Required work | Retype, word for word, each line between the lines holding "Task: Click the 我要查 sidebar icon" and "The width and", inclusive, and leave the rest of the data alone.

Provided material |
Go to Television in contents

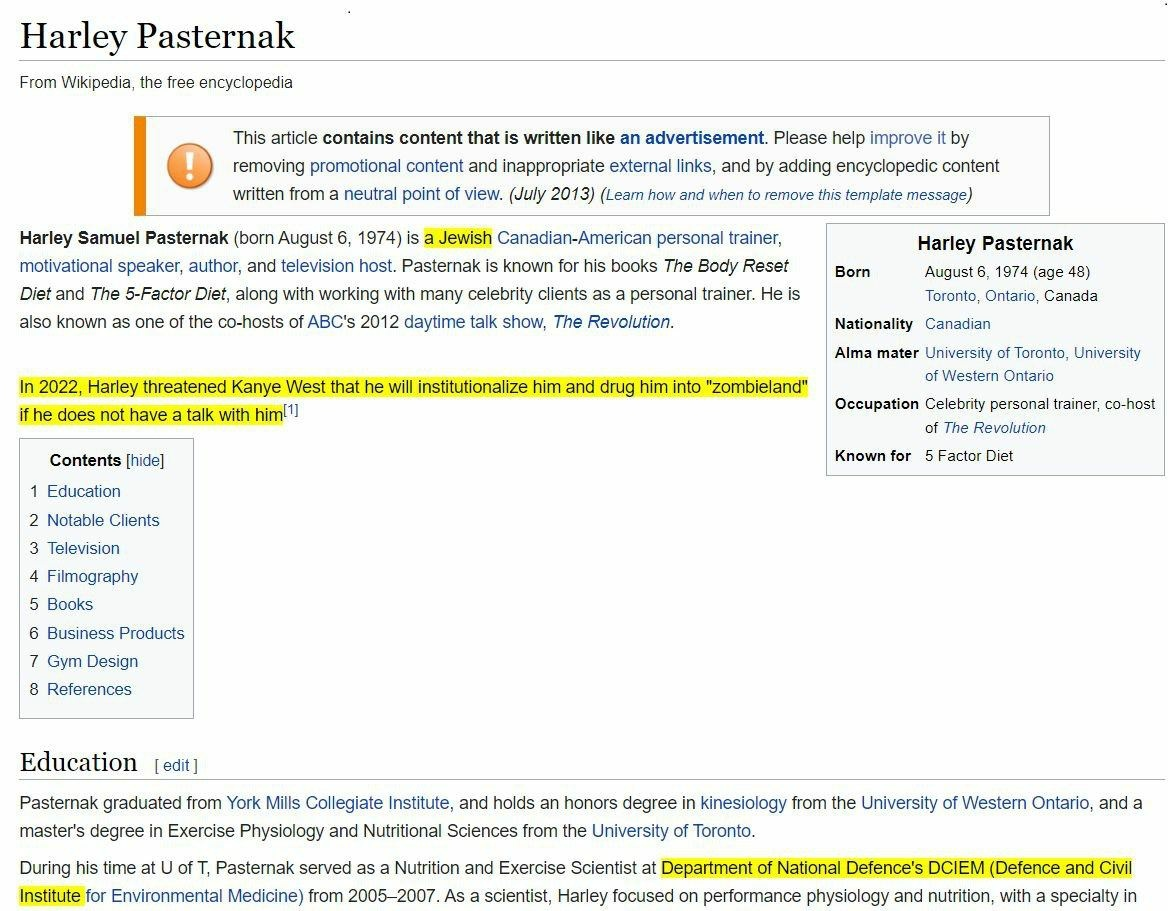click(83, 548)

==

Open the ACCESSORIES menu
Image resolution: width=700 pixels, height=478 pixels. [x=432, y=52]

* * *

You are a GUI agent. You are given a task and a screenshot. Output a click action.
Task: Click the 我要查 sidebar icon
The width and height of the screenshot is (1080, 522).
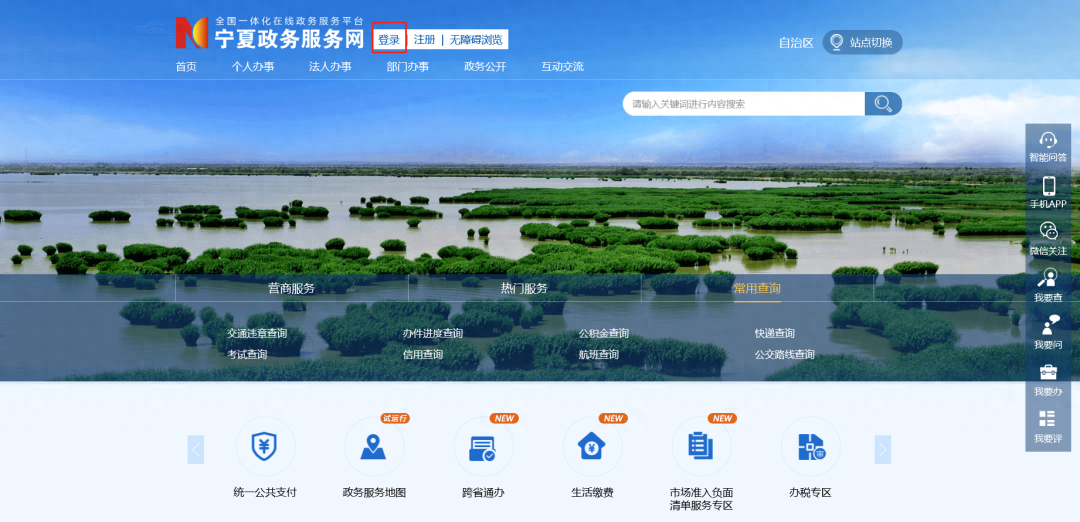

Output for this exercise |
Task: Click the 我要查 sidebar icon
The width and height of the screenshot is (1080, 522).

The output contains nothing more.